The Ultimate Wheelchair User’s Guide to Cancun

Ah, Cancun. Even for those who have never been, the word conjures up images of white sand beaches, drinks, and sun. Being a newer, more modern city, Cancun offers some of the best accessibility in Mexico for wheelchair users.

This guide will give you a great jumpstart in planning your accessible Cancun vacation.

General wheelchair accessibility in Cancun

A wheelchair sign by one of the famous, colorful "Cancun" signs.

Of all the destinations we visited in Mexico (and we went to many- Mexico City, Oaxaca, and Puerto Escondido, to name a few), Cancun was hands down the most accessible.

No doubt, this has to do with Cancun being one of the newest cities in Mexico. The Mexican government began developing it in 1970.

In order to better understand Cancun and its accessibility, it’s important to know that there are two main districts that people refer to when talking about Cancun- the Centro (downtown Cancun) and the Zona Hotelera (Hotel Zone).

Let’s take a look at the differences between these two areas.

A beach in Cancun.

Downtown Cancun

Downtown Cancun is where most locals live. Accommodation is cheaper, taco stands and other local food abounds, and it has the overall feel of a more typical Mexican city.

If you enjoy culture and won’t be visiting other parts of Mexico that are richer in culture than Cancun, then taking a trip into downtown Cancun is worth your time.

However, we recommend going by car since sidewalks typically aren’t as wide or well maintained for long-distance exploration.

A narrow, crumbling sidewalk in downtown Cancun.
A sidewalk in downtown Cancun.

Places of interest in downtown Cancun include a large market called Mercado 28 and Las Palapas Park, which is known for its food stands.

Food stands at Las Palapas Park.
Food stands at Las Palapas Park in downtown Cancun.

However, you really only need to allot a couple of hours, at most, in downtown Cancun. Las Palapas Park and Mercado 28 are close together and wandering outside of these areas could land you in some less-than-ideal situations, in terms of both accessibility and safety.

Hotel Zone

When people think of Cancun, it’s the Zona Hotelera that they’re thinking about. In fact, most people don’t even venture into downtown Cancun.

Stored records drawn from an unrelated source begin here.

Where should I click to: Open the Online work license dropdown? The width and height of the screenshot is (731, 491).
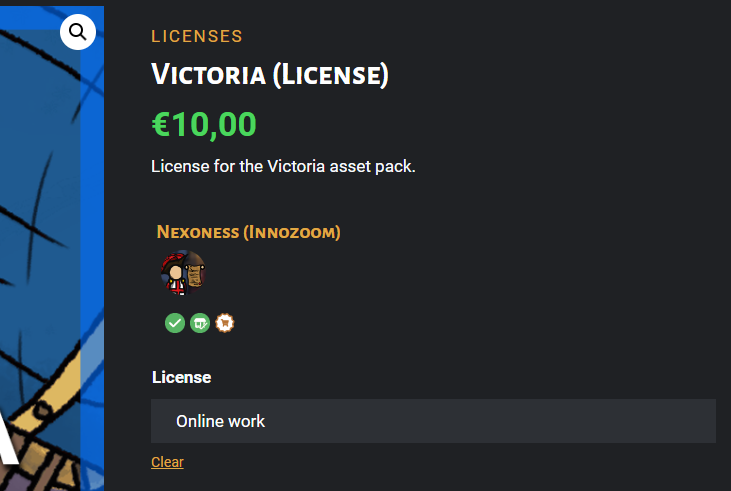pos(433,421)
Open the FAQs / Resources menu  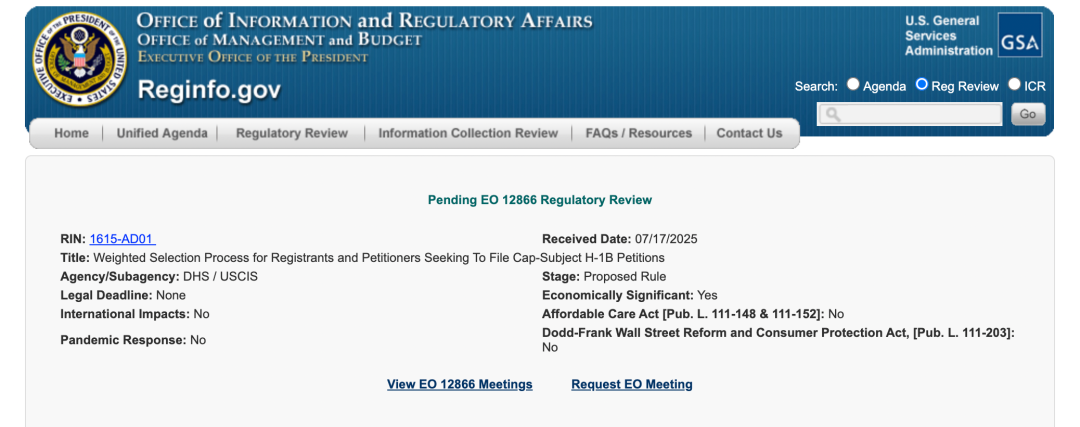(x=638, y=133)
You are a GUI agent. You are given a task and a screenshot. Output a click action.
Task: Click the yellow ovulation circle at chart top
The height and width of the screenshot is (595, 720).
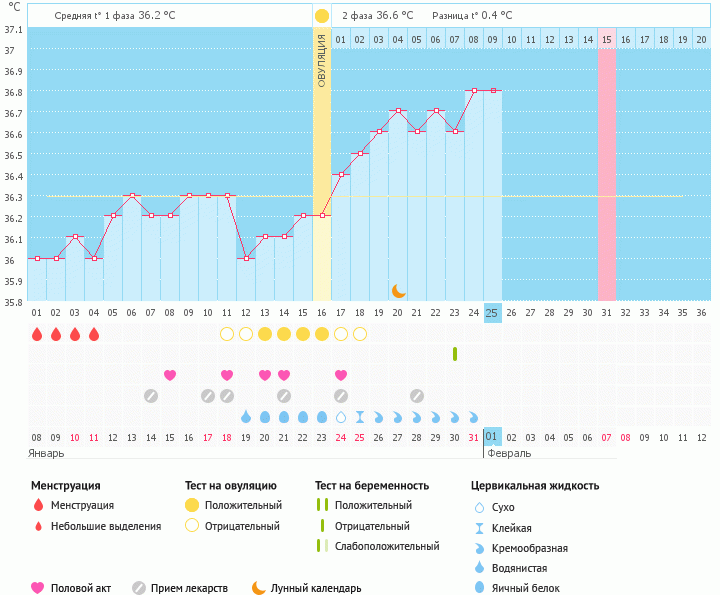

Given that the Hotel Zone is where far more attractions are, and it’s much more accessible, the remainder of this post will focus entirely on the Zona Hotelera.

A sunny day by the beach in Cancun.
Beachfront hotels along the Zona Hotelera.

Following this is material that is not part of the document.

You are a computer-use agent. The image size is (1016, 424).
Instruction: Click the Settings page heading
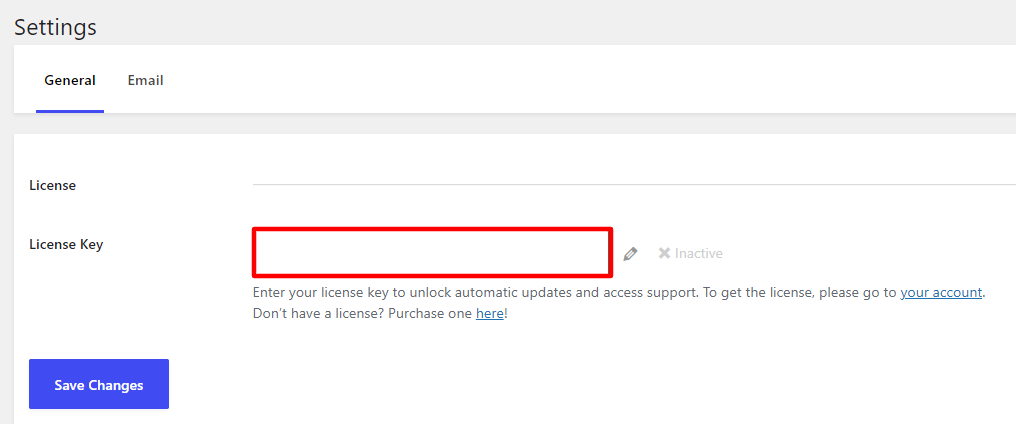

The Hotel Zone is a narrow strip of land that circles around mainland Mexico. The circular strip forms a lagoon on the inner side and sandy beaches facing the Caribbean Sea on the outer side.

A single road runs through the Hotel Zone, and as its name implies, there are a lot of hotels.

Nearly all hotels face the beach, primarily because most of the route is only wide enough for there to be hotels on one side.

A wheelchair friendly beach boardwalk at the Marriott in Cancun.
A beach boardwalk runs outside of the Marriott Hotel.

Lagoon side of the Zona Hotelera

Although you’ll likely find yourself spending the majority of your time on the Caribbean side of the Hotel Zone, taking a stroll along the lagoon is an excellent option.

A wide sidewalk with dropdown curbs, where needed, runs along both sides of the main road through the Zona Hotelera. This makes it easy to enjoy views of the lagoon. Furthermore, the road is entirely flat.

A wheelchair accessible crosswalk to the beach in Cancun.
A crosswalk connecting the lagoon and beach of the Zona Hotelera.

Some parts of the sidewalk run more closely to the lagoon than other areas, but regardless, there are periodic, accessible lagoon viewing areas.

You’ll likely encounter wildlife along the way. Iguanas, in particular, graced us with their presence on the paths both along the lagoon and beach.

An iguana by the beach.

Wheelchair accessible beach access in Cancun

Despite being a narrow strip of land, the beaches along the Hotel Zone have notable differences.

The area called “Punta Cancun”, which is the widest part of the strip of land, tends to offer flatter beach access and calmer water.

Blue water at a beach in Cancun.

As you head down the road away from downtown Cancun, you’ll come across steeper, sandy slopes leading to the shore and rougher waves, relatively speaking.

Small waves by the beach.

Hotels are packed side by side in the Hotel Zone, creating their own kind of semi-private beach in the sense that people who aren’t guests can’t enter from the road.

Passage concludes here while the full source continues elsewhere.